▶ **SHORT TASK A**
Reproduce word for word the part of the Adam Idah biography between "During his second" and "against Schalke 04.", inclusive.
▶ **SHORT TASK B**
Resume the Adam Idah biography from where it stops.

Adam Idah (born 11 February 2001) is an Irish professional footballer who plays as a forward for  club Norwich City and the Republic of Ireland national team.

Early career
Idah was born in Cork and grew up in the city, attending Douglas Community School. He started playing football with College Corinthians in 2007 at the age of six. He stayed with the Corinthians for 10 years progressing through the youth levels before joining Norwich City as an academy scholar in 2017. In his first season at Norwich Idah played in the Professional Development League in Norwich's Premier League Under-18 side, scoring nine goals in 15 games. He completed a 10-minute hat-trick against Barnsley in the FA Youth Cup before scoring another hat-trick against Tottenham Hotspur in the U18 league. At the end of the season Idah won both the Norwich Under-18 player of the season and the academy player of the year awards.

During his second season at Norwich, Idah was productive in the youth team. He played in the club's under-23 side in Premier League 2, scoring 12 goals in 19 games. At the end of the season Idah was one of the eight nominations for Premier League 2 player of the season. On 4 July 2019, he signed his first professional contract with the club, signing a contract until 2023. In the 2019 pre-season, Idah trained with the first team, and was chosen to be part of Norwich's squad on their pre-season tour to Germany. In the first game of the tour he came on as a substitute in the 2–2 draw with Arminia Bielefeld, starting his first senior game for Norwich three days later in the friendly against Bonner SC, scoring two goals. Idah again featured in Norwich's final game of the tour, coming on as a substitute against Schalke 04.

▶ **STORED RECORDS**
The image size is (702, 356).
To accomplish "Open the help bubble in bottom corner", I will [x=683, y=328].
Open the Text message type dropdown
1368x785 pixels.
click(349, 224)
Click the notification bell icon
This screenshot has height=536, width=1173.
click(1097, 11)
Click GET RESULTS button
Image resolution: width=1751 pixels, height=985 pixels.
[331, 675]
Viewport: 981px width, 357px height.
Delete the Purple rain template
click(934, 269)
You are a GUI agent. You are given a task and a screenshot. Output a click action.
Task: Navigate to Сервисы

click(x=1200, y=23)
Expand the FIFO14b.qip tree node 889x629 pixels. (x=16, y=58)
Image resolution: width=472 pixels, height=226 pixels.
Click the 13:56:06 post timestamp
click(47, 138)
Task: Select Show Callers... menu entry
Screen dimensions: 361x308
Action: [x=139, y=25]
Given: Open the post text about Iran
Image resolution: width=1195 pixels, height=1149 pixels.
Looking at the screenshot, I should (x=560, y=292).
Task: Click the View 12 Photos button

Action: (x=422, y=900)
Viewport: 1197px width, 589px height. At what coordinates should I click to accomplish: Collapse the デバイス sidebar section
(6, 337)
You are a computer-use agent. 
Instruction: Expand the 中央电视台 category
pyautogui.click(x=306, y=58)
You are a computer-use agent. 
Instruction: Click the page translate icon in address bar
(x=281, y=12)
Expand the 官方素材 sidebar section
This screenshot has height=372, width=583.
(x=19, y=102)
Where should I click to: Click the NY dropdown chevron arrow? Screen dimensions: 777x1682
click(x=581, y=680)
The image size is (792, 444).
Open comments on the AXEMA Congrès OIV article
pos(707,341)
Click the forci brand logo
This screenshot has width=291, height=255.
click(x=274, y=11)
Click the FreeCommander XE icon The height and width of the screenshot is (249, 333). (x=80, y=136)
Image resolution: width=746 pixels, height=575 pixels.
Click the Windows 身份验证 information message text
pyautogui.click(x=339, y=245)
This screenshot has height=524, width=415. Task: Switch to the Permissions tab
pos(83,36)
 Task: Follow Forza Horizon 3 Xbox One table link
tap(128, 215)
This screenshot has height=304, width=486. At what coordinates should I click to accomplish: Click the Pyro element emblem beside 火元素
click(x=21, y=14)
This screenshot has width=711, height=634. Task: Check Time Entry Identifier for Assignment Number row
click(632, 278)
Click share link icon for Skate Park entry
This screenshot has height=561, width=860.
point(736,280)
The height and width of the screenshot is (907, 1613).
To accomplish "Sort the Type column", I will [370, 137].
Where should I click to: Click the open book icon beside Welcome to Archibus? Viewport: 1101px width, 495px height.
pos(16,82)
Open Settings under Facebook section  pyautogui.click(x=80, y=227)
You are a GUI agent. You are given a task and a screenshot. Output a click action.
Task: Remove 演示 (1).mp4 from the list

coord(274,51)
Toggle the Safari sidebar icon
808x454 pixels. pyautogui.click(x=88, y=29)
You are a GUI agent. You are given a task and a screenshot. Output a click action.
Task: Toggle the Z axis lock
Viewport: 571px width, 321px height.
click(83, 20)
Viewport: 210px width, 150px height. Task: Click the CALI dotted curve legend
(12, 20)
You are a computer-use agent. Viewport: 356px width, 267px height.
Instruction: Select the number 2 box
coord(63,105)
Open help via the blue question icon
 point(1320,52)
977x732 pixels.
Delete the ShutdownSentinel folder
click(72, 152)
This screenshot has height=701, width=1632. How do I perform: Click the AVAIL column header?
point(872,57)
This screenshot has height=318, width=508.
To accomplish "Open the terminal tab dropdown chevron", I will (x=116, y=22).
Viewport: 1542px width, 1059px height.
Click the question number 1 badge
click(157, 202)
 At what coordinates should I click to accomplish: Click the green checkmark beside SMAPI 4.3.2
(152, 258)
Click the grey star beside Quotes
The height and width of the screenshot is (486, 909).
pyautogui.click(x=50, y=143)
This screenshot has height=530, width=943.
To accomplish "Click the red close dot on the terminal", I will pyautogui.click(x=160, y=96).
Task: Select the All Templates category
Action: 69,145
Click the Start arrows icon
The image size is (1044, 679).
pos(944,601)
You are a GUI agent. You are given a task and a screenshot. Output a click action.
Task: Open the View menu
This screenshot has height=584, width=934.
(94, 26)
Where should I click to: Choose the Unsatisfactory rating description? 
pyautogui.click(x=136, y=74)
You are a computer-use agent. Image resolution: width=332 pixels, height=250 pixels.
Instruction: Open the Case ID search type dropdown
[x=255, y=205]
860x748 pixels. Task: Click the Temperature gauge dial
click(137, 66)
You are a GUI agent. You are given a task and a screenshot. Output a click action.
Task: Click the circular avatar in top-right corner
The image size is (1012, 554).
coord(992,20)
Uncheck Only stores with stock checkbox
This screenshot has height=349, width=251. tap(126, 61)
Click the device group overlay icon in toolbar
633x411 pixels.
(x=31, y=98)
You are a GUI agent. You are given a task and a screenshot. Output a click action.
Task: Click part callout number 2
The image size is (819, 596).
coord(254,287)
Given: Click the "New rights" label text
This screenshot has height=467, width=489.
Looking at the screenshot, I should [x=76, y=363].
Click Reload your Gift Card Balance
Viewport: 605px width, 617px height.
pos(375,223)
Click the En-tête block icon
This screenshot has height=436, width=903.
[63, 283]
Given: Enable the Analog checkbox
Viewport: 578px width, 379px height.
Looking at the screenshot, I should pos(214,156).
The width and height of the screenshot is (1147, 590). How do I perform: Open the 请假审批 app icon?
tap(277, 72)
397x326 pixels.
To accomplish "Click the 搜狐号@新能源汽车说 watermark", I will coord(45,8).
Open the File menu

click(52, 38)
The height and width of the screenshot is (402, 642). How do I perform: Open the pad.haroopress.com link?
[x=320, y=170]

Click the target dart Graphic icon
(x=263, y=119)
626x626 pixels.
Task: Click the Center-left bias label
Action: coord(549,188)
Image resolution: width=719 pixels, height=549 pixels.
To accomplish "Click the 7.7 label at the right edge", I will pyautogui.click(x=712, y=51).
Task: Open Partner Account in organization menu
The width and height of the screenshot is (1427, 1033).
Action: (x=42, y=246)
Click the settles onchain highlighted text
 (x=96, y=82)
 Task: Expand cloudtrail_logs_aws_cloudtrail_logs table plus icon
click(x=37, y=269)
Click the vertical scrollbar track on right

▶ **WRITTEN REPLY A**
During his second season at Norwich, Idah was productive in the youth team. He played in the club's under-23 side in Premier League 2, scoring 12 goals in 19 games. At the end of the season Idah was one of the eight nominations for Premier League 2 player of the season. On 4 July 2019, he signed his first professional contract with the club, signing a contract until 2023. In the 2019 pre-season, Idah trained with the first team, and was chosen to be part of Norwich's squad on their pre-season tour to Germany. In the first game of the tour he came on as a substitute in the 2–2 draw with Arminia Bielefeld, starting his first senior game for Norwich three days later in the friendly against Bonner SC, scoring two goals. Idah again featured in Norwich's final game of the tour, coming on as a substitute against Schalke 04.

▶ **WRITTEN REPLY B**
Senior career
Idah made his first senior appearance on 27 August 2019, playing the full 90 minutes as Norwich lost 1–0 to Crawley Town in the EFL Cup. He made his Premier League debut as a substitute against Crystal Palace on 1 January 2020 before starting Norwich's 2019–20 FA Cup third round match at Preston North End on 4 January, making his FA Cup debut. He scored his first professional hat-trick in the match, his third senior appearance for Norwich. On 15 January 2022, Idah scored his first Premier League goal for Norwich City in a 2–1 win against Everton. It was his first start for Norwich City in the Premier League and his first start for the Canaries at Carrow Road.

International career
Idah was born in Cork to a Nigerian father and Irish mother. He has been a youth international for Ireland. Following Idah's hat-trick for Norwich City against Preston North End on 4 January 2020, Republic of Ireland manager Mick McCarthy hinted that Idah may soon earn a full cap, commenting "He might have just got himself one", while working as a pundit for BT Sport's coverage of the match. On 24 August 2020, Idah was named in the Republic of Ireland senior squad for the first time for the UEFA Nations League games against Bulgaria and Finland, in what was his manager at under 21 level, Stephen Kenny's first squad as senior manager.

On 3 September 2020, on his first call-up for the senior team, he made his debut in a 1–1 draw away to Bulgaria in the 2020–21 UEFA Nations League.

Career statistics

Club

International

Honours
Norwich City
EFL Championship: 2020–21

References

2001 births
Living people
Association footballers from Cork (city)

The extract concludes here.